Foi nesse período que a turma começou a se agitar e formar suas bandas de rock. A mais lendária e histórica delas, o embrião, a semente plantada, o big bang do rock de Brasília, se chamava Aborto Elétrico. Apesar da fama, influência, conseqüência, e principalmente dos planos de conquista de seu líder, o Aborto jamais gravou um disco. Seus registros eram caseiros, em fitas cassetes gravados em pequenos aparelhos domésticos que eram trocados entre o pessoal da turma, atiçando a imaginação e vontade de se ter a própria banda.

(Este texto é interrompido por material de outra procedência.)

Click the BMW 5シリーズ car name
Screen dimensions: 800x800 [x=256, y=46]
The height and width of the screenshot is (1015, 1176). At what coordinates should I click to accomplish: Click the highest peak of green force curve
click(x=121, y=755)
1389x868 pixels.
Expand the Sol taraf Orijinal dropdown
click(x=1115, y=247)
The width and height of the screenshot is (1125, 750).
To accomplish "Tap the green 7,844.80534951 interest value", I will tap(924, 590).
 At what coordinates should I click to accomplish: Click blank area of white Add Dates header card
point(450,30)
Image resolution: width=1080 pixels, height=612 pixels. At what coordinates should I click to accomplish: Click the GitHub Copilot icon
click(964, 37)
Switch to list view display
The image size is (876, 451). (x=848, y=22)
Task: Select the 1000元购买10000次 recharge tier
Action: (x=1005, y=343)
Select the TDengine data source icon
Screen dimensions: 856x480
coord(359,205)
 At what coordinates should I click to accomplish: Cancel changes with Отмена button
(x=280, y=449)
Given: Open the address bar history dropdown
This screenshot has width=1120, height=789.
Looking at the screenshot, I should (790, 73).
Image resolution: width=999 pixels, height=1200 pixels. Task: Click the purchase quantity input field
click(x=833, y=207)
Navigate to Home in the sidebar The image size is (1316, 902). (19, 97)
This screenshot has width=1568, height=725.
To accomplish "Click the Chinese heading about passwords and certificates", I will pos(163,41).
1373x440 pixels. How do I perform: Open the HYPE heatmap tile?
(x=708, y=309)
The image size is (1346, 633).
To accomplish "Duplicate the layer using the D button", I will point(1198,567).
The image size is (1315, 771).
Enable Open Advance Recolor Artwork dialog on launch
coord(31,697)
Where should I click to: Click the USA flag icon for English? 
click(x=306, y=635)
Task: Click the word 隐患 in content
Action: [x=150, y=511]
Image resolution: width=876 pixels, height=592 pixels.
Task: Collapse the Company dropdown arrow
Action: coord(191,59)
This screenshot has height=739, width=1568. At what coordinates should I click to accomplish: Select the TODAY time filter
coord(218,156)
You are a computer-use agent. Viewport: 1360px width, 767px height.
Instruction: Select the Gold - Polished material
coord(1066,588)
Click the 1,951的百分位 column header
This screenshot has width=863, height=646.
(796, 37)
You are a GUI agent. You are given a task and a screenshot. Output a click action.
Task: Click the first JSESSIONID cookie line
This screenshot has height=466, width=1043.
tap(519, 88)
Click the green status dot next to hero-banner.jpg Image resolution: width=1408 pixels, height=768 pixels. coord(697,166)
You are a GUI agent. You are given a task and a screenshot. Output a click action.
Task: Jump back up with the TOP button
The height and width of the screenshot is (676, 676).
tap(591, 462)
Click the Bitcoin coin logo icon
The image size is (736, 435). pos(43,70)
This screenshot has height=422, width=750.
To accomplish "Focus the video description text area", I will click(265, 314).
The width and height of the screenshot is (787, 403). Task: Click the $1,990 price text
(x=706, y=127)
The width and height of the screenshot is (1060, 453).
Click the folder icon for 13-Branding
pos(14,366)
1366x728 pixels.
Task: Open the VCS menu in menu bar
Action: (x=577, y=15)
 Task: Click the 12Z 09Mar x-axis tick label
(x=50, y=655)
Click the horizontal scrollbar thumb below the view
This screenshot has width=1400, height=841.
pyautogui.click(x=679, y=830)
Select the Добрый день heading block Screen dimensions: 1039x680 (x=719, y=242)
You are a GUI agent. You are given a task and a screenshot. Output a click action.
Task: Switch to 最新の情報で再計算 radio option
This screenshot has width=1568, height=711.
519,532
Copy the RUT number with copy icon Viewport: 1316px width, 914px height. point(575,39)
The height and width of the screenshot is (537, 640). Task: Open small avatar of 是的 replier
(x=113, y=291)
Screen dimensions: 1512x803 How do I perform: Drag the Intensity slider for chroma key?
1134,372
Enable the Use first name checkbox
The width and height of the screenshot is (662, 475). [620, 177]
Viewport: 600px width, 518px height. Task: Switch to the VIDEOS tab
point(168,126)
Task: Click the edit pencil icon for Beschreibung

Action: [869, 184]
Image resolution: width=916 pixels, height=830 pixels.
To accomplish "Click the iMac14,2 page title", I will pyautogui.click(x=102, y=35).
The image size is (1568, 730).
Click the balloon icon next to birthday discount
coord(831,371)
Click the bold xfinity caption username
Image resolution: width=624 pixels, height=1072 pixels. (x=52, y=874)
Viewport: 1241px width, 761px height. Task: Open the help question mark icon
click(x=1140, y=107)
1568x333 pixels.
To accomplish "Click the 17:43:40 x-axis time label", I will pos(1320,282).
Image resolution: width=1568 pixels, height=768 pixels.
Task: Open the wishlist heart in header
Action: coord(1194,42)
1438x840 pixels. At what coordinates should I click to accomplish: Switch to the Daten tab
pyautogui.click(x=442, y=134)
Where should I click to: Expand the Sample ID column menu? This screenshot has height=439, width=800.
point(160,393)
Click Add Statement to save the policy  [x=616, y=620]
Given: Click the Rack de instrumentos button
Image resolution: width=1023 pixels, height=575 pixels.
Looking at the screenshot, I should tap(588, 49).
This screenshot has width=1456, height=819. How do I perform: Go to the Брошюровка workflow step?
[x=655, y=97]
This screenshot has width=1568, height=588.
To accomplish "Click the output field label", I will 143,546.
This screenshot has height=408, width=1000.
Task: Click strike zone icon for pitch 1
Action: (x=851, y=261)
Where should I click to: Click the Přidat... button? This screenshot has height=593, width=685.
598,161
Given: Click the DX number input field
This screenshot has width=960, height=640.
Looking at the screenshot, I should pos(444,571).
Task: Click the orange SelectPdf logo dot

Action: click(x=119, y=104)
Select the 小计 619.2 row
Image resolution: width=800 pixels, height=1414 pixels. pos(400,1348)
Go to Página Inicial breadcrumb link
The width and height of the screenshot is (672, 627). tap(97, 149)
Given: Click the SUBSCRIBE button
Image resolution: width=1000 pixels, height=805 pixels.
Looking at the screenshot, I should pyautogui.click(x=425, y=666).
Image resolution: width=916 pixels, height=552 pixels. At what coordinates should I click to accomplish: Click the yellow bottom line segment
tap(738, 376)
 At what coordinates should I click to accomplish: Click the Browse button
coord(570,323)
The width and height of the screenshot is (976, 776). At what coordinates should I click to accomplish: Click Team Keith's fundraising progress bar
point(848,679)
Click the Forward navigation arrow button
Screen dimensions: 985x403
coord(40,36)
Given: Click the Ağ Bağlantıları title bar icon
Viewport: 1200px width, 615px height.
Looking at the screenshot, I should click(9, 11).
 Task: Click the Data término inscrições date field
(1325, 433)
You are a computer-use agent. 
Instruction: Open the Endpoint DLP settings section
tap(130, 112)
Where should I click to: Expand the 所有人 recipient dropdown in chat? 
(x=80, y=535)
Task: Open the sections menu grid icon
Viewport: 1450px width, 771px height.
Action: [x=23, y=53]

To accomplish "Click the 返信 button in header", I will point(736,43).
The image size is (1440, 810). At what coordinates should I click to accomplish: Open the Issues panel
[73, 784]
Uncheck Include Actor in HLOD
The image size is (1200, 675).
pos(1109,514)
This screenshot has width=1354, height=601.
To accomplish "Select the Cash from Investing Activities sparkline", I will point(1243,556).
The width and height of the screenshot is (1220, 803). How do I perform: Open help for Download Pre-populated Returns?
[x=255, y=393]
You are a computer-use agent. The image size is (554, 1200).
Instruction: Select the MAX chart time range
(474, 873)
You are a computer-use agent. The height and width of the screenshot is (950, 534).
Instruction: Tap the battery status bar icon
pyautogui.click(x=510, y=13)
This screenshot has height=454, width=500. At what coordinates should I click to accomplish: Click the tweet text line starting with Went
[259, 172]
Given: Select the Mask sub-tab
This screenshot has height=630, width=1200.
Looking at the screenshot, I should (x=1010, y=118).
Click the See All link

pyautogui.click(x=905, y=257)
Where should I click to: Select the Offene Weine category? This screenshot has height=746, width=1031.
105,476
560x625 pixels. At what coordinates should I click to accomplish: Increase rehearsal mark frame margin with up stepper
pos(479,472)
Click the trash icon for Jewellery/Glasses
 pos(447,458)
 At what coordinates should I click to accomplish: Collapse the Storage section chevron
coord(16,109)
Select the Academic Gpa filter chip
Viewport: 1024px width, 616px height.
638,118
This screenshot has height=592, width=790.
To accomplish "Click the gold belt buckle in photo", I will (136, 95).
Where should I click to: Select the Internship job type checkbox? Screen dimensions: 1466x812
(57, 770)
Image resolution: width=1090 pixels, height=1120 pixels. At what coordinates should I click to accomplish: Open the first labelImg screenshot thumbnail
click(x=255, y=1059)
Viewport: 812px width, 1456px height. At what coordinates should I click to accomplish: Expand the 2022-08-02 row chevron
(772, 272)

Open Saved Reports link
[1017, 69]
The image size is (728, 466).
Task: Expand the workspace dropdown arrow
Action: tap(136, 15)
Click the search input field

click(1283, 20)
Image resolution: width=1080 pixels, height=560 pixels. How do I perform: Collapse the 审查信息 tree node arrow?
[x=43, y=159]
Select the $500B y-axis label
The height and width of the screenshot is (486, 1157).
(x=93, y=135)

O Aborto Elétrico era tão casual, motivado pela amizade e descoberta do punk, que nem fotos há da banda inteira. Eram muito mais ensaios do que apresentações. Era em essência a necessidade de se expressar, de quebrar regras, violar condutas, extravasar o inconformismo e provocar a ditadura militar, chamar a atenção de outros jovens e mostrar opiniões através de uma linguagem totalmente nova e rebelde para a cidade: o rock.
O Aborto causava reações diversas nas pessoas. De repúdio à paixão a primeira vista. Numa tarde voltando da escola, o jovem Fernando, então apenas com 16 anos, se deparou com aquelas figuras que usavam roupas rasgadas e alfinetes pelo corpo tocando uma massa sonora indecifrável na calçada de um bar. Para ele aquela imagem foi “reveladora”. Ele gostou tanto do que viu que passou a acompanhar todos os ensaios. Gostava mais de Aborto do que Ramones, heróis da “revelação” para toda a turma. E para ele, o vocalista que usava óculos pequenininho, que era tímido e desengonçado, que escrevia aquelas letras que chocavam alguns e aproximavam tantos outros, que tinha o quarto mais completo sobre o universo do rock em toda Brasília, era profundamente impactante, “um festival para os sentidos”.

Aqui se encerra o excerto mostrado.